▶ [Task objective]: Extract all of the data and reproduce it precisely.
Entries provided: Begin
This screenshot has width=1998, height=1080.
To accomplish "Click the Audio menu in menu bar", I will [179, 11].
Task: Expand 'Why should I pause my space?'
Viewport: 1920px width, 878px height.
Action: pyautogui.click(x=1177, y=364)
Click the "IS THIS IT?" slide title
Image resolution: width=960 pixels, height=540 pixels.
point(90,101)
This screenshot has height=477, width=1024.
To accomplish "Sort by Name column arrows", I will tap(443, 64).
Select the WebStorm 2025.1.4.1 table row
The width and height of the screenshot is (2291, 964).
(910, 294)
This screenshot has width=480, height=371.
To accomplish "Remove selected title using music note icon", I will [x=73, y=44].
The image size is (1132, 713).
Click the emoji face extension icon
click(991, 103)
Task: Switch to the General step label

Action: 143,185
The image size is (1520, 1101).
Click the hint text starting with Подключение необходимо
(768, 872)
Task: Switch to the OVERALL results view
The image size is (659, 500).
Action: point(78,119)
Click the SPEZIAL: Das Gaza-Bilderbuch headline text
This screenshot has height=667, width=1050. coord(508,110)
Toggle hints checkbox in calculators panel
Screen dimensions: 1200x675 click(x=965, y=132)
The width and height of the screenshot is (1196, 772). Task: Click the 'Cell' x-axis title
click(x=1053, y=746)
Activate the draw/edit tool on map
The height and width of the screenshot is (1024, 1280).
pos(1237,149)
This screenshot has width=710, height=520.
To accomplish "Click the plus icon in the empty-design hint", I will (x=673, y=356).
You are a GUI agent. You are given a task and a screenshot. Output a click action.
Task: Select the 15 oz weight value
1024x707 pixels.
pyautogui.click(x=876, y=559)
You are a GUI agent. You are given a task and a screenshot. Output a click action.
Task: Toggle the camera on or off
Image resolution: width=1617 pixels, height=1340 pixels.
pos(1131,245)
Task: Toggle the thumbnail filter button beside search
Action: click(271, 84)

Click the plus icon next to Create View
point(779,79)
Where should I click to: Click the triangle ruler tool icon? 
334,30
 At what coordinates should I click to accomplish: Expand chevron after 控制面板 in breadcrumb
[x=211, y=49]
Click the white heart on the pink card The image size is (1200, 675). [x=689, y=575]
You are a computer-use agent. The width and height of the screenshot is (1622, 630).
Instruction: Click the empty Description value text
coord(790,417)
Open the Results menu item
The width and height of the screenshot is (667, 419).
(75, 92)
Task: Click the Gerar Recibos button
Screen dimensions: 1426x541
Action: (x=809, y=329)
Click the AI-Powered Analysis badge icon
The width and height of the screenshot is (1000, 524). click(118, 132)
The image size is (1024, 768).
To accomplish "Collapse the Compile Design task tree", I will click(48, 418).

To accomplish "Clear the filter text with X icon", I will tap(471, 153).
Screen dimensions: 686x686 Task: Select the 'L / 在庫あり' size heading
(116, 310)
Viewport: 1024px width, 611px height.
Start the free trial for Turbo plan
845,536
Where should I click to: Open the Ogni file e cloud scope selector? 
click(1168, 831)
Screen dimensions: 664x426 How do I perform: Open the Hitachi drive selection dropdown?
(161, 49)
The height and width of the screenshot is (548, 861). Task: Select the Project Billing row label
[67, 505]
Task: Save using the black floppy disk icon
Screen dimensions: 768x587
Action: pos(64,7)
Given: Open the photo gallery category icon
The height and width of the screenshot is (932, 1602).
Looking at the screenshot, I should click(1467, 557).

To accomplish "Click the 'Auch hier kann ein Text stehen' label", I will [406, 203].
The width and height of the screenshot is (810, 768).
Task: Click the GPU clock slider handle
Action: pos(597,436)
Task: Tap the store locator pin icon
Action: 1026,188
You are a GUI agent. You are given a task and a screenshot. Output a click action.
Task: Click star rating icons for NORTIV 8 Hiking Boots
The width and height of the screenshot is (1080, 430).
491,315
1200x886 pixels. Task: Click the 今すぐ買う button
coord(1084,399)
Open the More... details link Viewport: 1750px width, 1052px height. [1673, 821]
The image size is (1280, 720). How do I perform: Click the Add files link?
Entries provided: End
▶ [Task result]:
This screenshot has width=1998, height=1080.
To accomplish "Click the Audio menu in menu bar", I will [179, 11].
Task: Expand 'Why should I pause my space?'
Viewport: 1920px width, 878px height.
Action: pyautogui.click(x=1177, y=364)
Click the "IS THIS IT?" slide title
Image resolution: width=960 pixels, height=540 pixels.
point(90,101)
This screenshot has height=477, width=1024.
To accomplish "Sort by Name column arrows", I will tap(443, 64).
Select the WebStorm 2025.1.4.1 table row
The width and height of the screenshot is (2291, 964).
(910, 294)
This screenshot has width=480, height=371.
To accomplish "Remove selected title using music note icon", I will [x=73, y=44].
The image size is (1132, 713).
Click the emoji face extension icon
click(991, 103)
Task: Switch to the General step label

Action: 143,185
The image size is (1520, 1101).
Click the hint text starting with Подключение необходимо
(768, 872)
Task: Switch to the OVERALL results view
The image size is (659, 500).
Action: point(78,119)
Click the SPEZIAL: Das Gaza-Bilderbuch headline text
This screenshot has height=667, width=1050. coord(508,110)
Toggle hints checkbox in calculators panel
Screen dimensions: 1200x675 click(x=965, y=132)
The width and height of the screenshot is (1196, 772). Task: Click the 'Cell' x-axis title
click(x=1053, y=746)
Activate the draw/edit tool on map
The height and width of the screenshot is (1024, 1280).
pos(1237,149)
This screenshot has width=710, height=520.
To accomplish "Click the plus icon in the empty-design hint", I will (x=673, y=356).
You are a GUI agent. You are given a task and a screenshot. Output a click action.
Task: Select the 15 oz weight value
1024x707 pixels.
pyautogui.click(x=876, y=559)
You are a GUI agent. You are given a task and a screenshot. Output a click action.
Task: Toggle the camera on or off
Image resolution: width=1617 pixels, height=1340 pixels.
pos(1131,245)
Task: Toggle the thumbnail filter button beside search
Action: click(271, 84)

Click the plus icon next to Create View
point(779,79)
Where should I click to: Click the triangle ruler tool icon? 
334,30
 At what coordinates should I click to accomplish: Expand chevron after 控制面板 in breadcrumb
[x=211, y=49]
Click the white heart on the pink card The image size is (1200, 675). [x=689, y=575]
You are a computer-use agent. The width and height of the screenshot is (1622, 630).
Instruction: Click the empty Description value text
coord(790,417)
Open the Results menu item
The width and height of the screenshot is (667, 419).
(75, 92)
Task: Click the Gerar Recibos button
Screen dimensions: 1426x541
Action: (x=809, y=329)
Click the AI-Powered Analysis badge icon
The width and height of the screenshot is (1000, 524). click(118, 132)
The image size is (1024, 768).
To accomplish "Collapse the Compile Design task tree", I will click(48, 418).

To accomplish "Clear the filter text with X icon", I will tap(471, 153).
Screen dimensions: 686x686 Task: Select the 'L / 在庫あり' size heading
(116, 310)
Viewport: 1024px width, 611px height.
Start the free trial for Turbo plan
845,536
Where should I click to: Open the Ogni file e cloud scope selector? 
click(1168, 831)
Screen dimensions: 664x426 How do I perform: Open the Hitachi drive selection dropdown?
(161, 49)
The height and width of the screenshot is (548, 861). Task: Select the Project Billing row label
[67, 505]
Task: Save using the black floppy disk icon
Screen dimensions: 768x587
Action: pos(64,7)
Given: Open the photo gallery category icon
The height and width of the screenshot is (932, 1602).
Looking at the screenshot, I should click(1467, 557).

To accomplish "Click the 'Auch hier kann ein Text stehen' label", I will [406, 203].
The width and height of the screenshot is (810, 768).
Task: Click the GPU clock slider handle
Action: pos(597,436)
Task: Tap the store locator pin icon
Action: 1026,188
You are a GUI agent. You are given a task and a screenshot. Output a click action.
Task: Click star rating icons for NORTIV 8 Hiking Boots
The width and height of the screenshot is (1080, 430).
491,315
1200x886 pixels. Task: Click the 今すぐ買う button
coord(1084,399)
Open the More... details link Viewport: 1750px width, 1052px height. [1673, 821]
The image size is (1280, 720). How do I perform: Click the Add files link?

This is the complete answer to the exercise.